## Entries supplied
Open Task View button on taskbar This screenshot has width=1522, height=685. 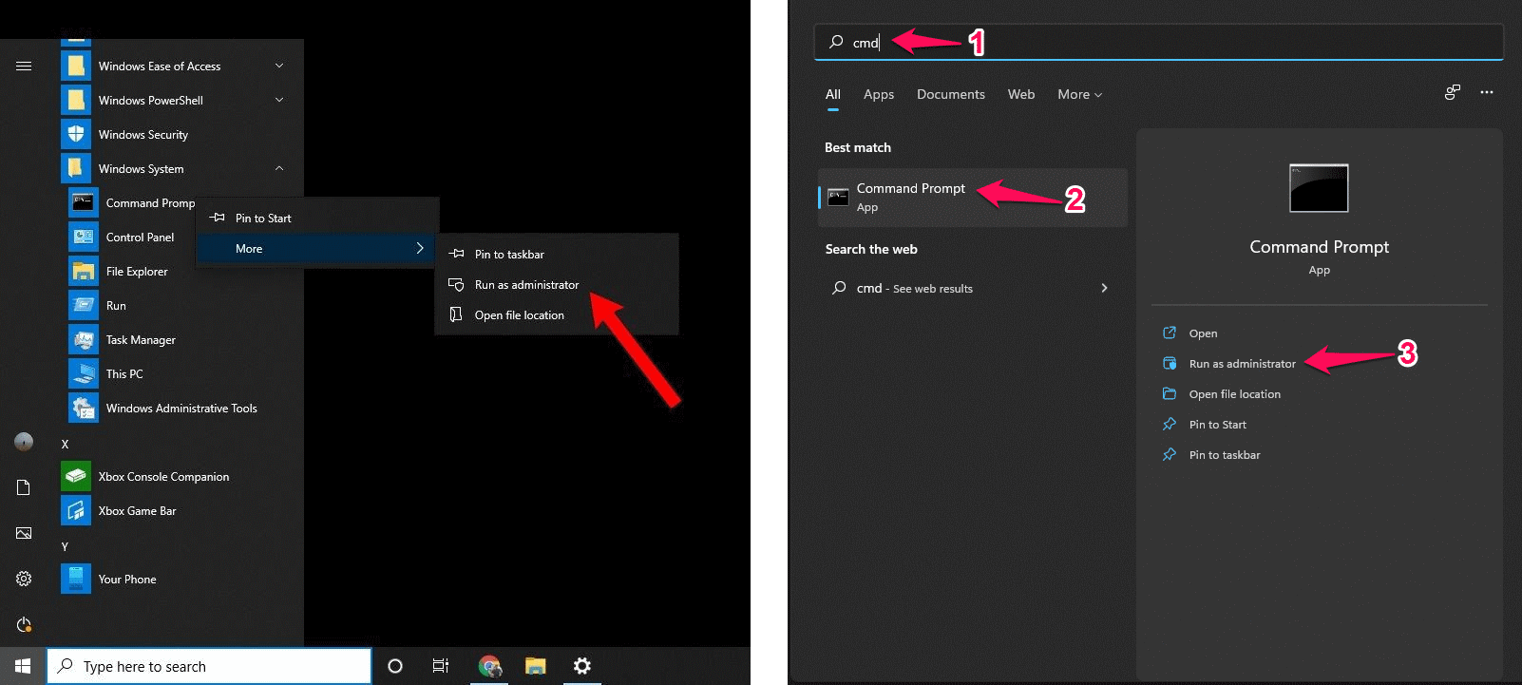tap(441, 666)

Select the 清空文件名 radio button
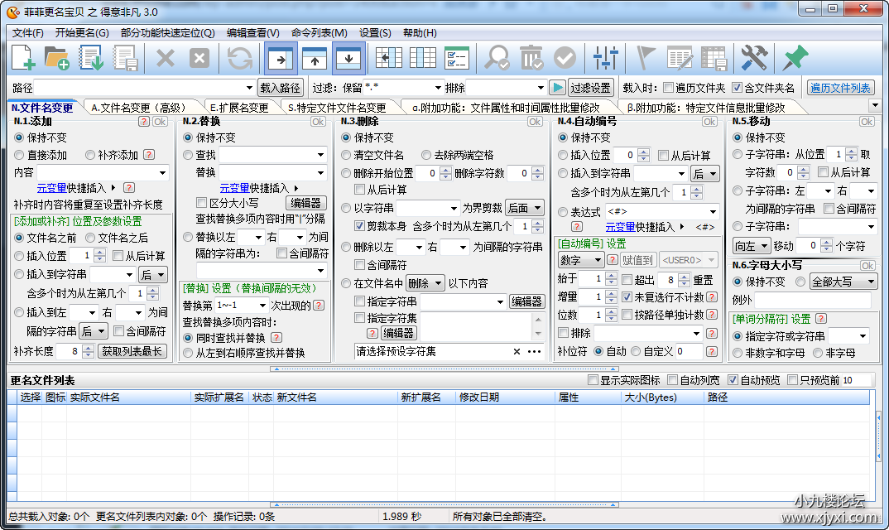click(347, 155)
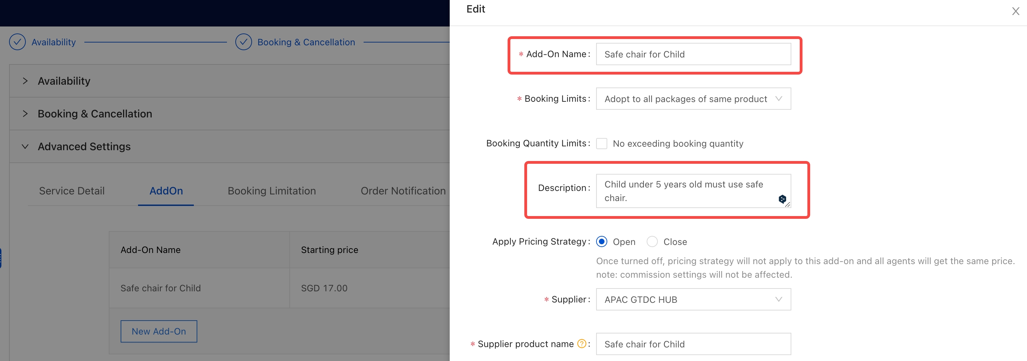Screen dimensions: 1027x361
Task: Check No exceeding booking quantity box
Action: pos(601,143)
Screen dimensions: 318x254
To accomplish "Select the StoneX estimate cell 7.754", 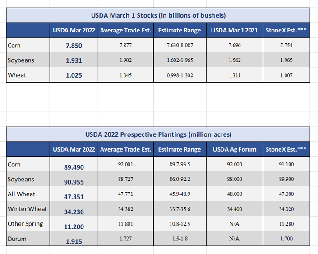I will click(286, 46).
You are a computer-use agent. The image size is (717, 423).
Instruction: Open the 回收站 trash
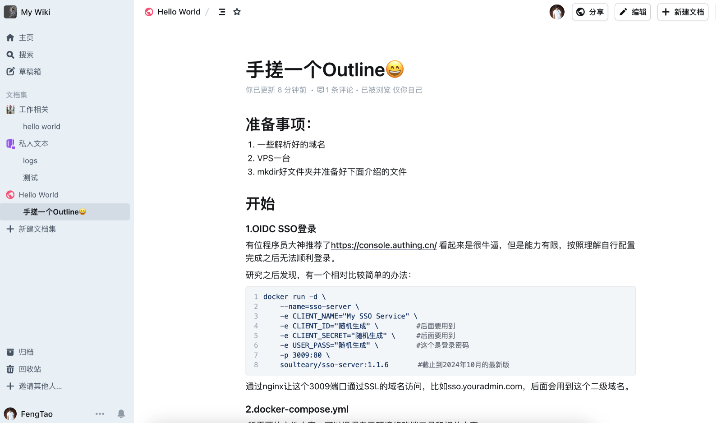[x=29, y=369]
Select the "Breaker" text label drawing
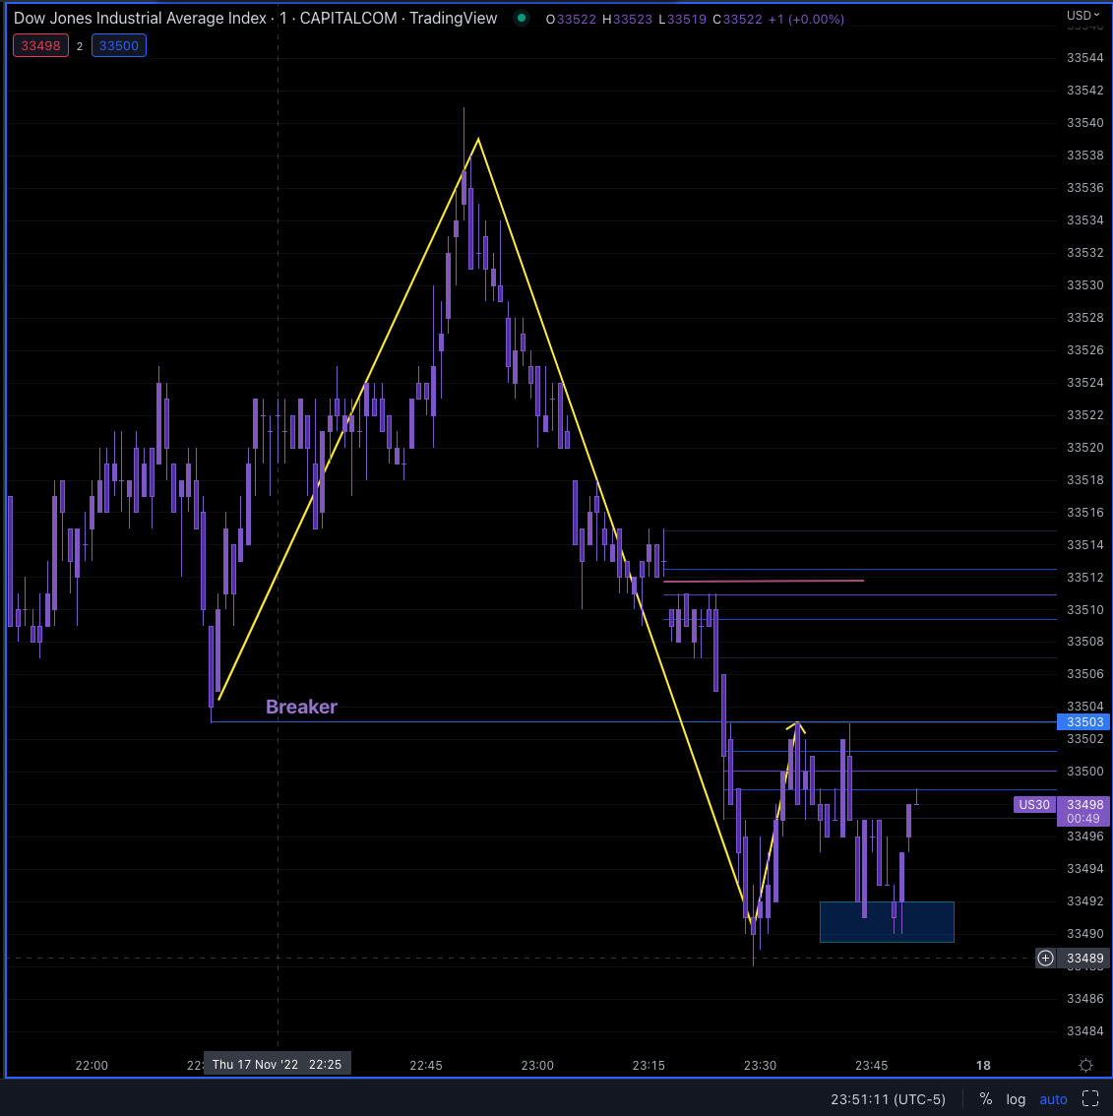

## Task prompt
Retyped exactly, the lines from the one holding "You are a computer-use" through the last line of the data above are the whole answer. Pictures stay out.

## Exercise response
You are a computer-use agent. The image size is (717, 423).
Instruction: Open the 回收站 trash
[x=29, y=369]
Select the "Breaker" text label drawing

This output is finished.